Когда в Москву с предложением приехал еще один американец, Сталин посмеялся. На этот раз это был Лестер Барлоу, который хотел начать работу с Богдановым — продать ему чертежи бомбы, которая была интересна «Амторгу», чтобы покрыть свои расходы. Сталин тоже заинтересовался, но цинизм взял верх. «Я бы не советовал, — писал он из Сочи, — просто и “вежливо” выпроваживать из СССР Барлоу. Все буржуазные иностранные спецы являются или могут быть разведчиками. Но это не значит, что надо их “вежливенно” выпроваживать. Нет, не значит! Советую: не разрывать связей с Барлоу, быть к нему внимательным, подбросить ему кое-какие деньги, взять чертежи, но своих достижений не показывать ему (можно сказать, что мы — люди отсталые и готовы учиться у Барлоу, конечно, — конечно! — за деньги)»[113]. Сталин был по-прежнему в своем стиле: циничен и груб в личном общении, но при этом, как грузинский кулак, готов заключить сделку на выгодных условиях.

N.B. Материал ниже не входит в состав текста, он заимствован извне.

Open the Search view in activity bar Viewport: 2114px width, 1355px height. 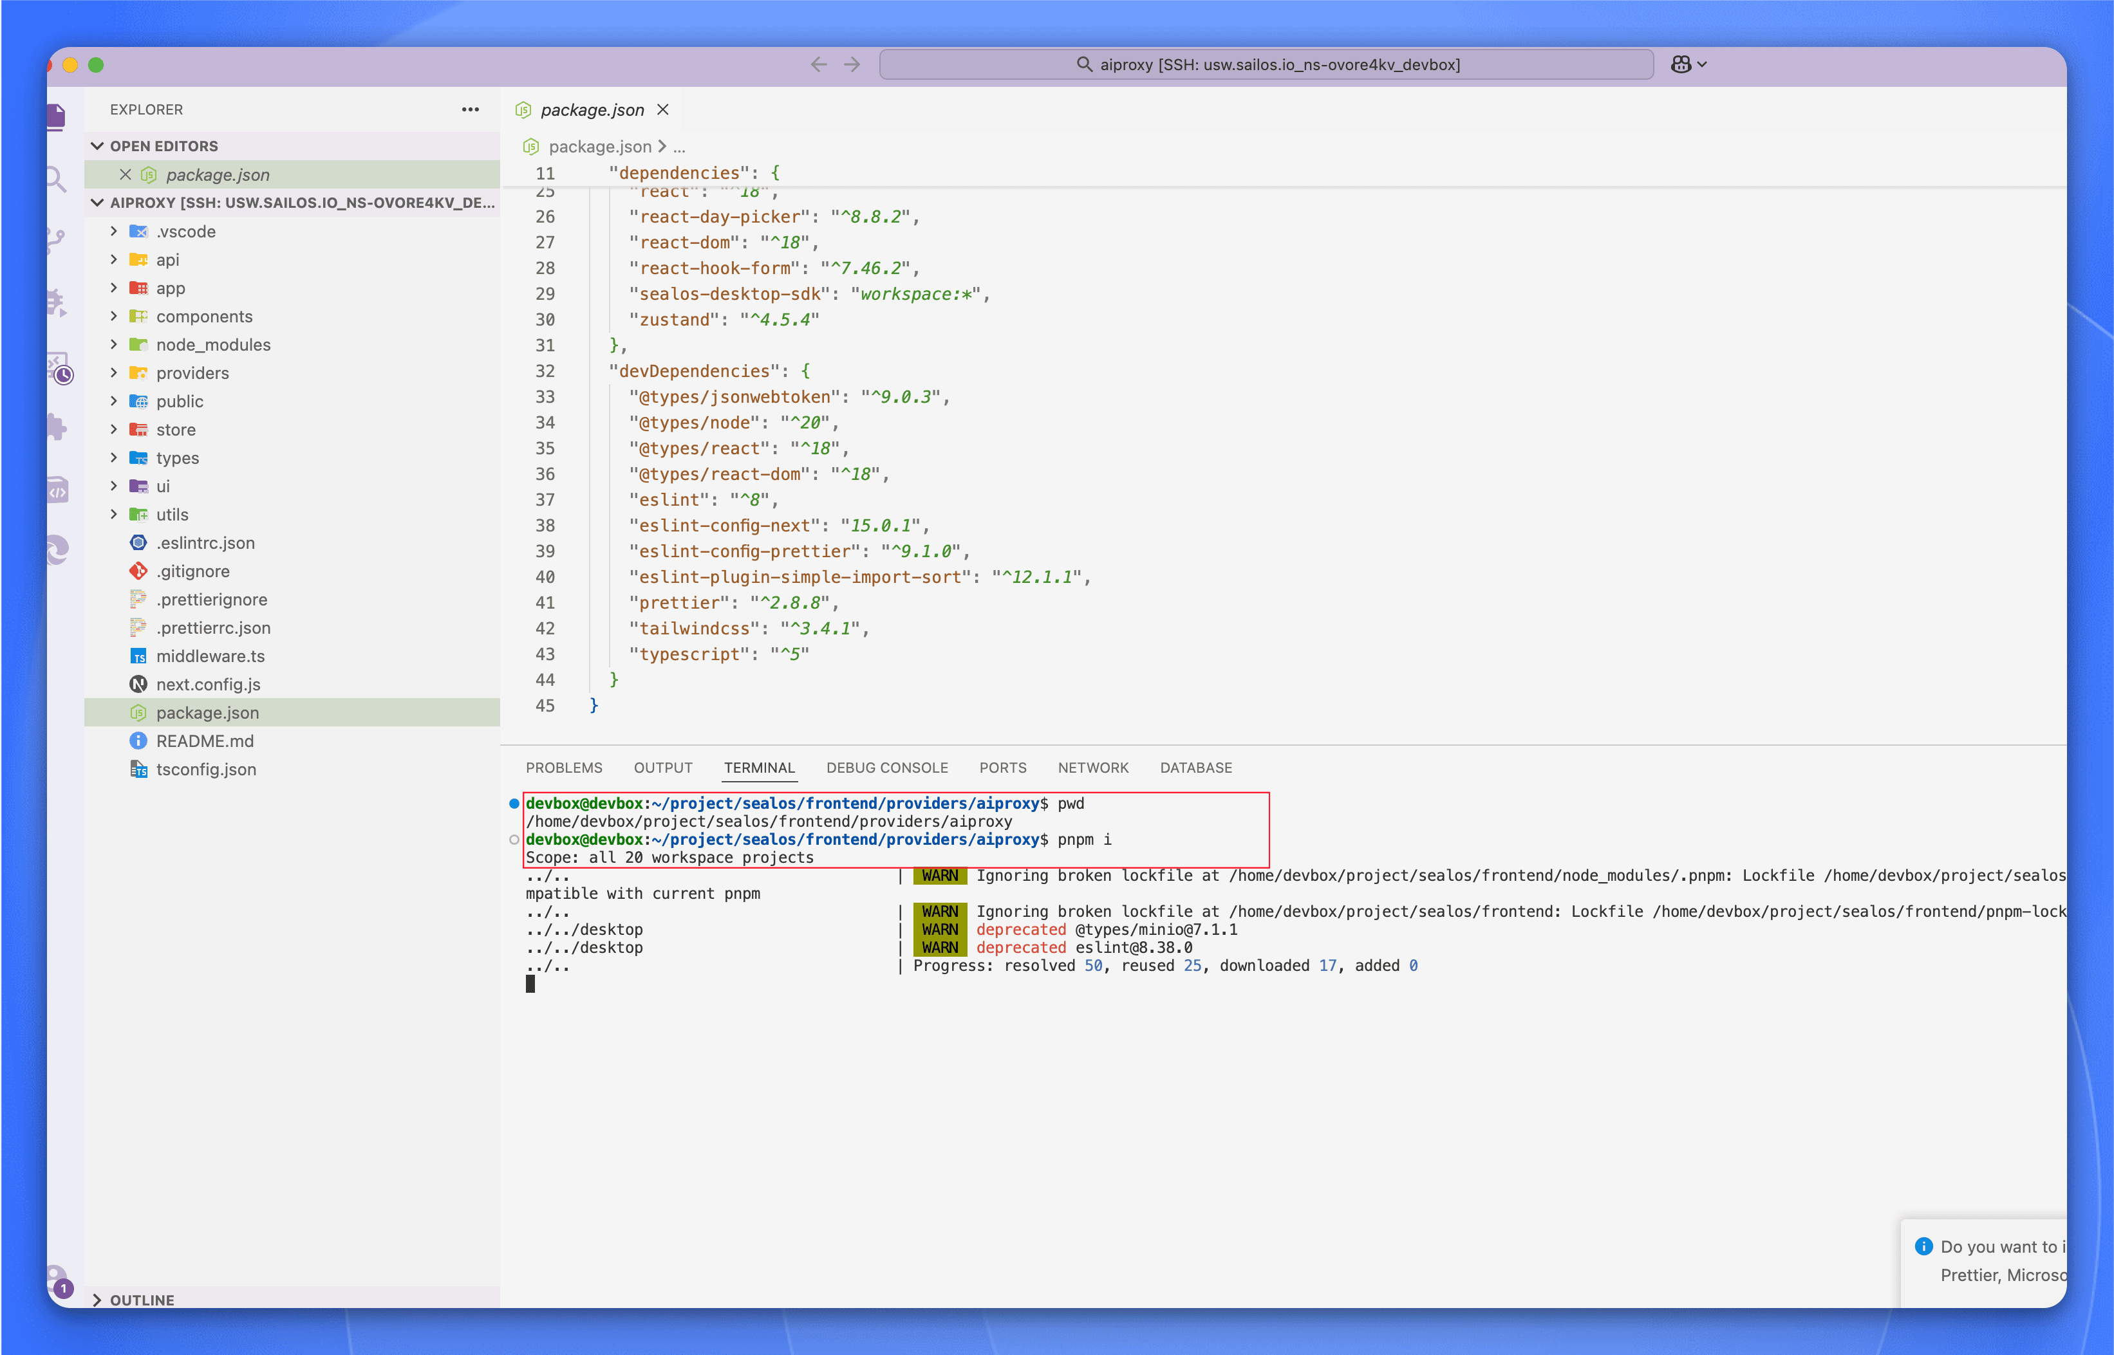click(x=55, y=179)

Но Барлоу был важен не только из-за чертежей бомбы. Он был связан с Франклином Делано Рузвельтом, политиком-демократом, а впоследствии губернатором Нью-Йорка, выдвинувшим свою кандидатуру на должность президента США. Когда Барлоу вернулся в США, Франклин Рузвельт позвал его к себе, чтобы обсудить переговоры с СССР. По словам Лестера, Рузвельт сказал, что не будет делать «русский вопрос» частью своей кампании, но, если его изберут, он «предпримет меры, чтоб быстро его решить»[114]. Иногда «вежливость» с иностранными спецами приносила свои дивиденды.
После мрачных и тусклых отношений предыдущих двух лет наконец впереди появились лучики света. У Сталина улучшалось настроение, когда он изучал мировую арену. На Дальнем Востоке японцы годом ранее оккупировали Маньчжурию, что вызвало беспокойство в Вашингтоне. А в Германии дела обстояли все более нестабильно и тревожно. Веймарское правительство Генриха Брюнинга рухнуло в конце мая 1932 года. На его место пришел Франц фон Папен, злобный аристократ, ненавидевший большевиков. Сталин считал эти изменения положительными в том смысле, что они должны были встревожить американское правительство и, как он писал, расположить их в большей мере «искать связи с СССР»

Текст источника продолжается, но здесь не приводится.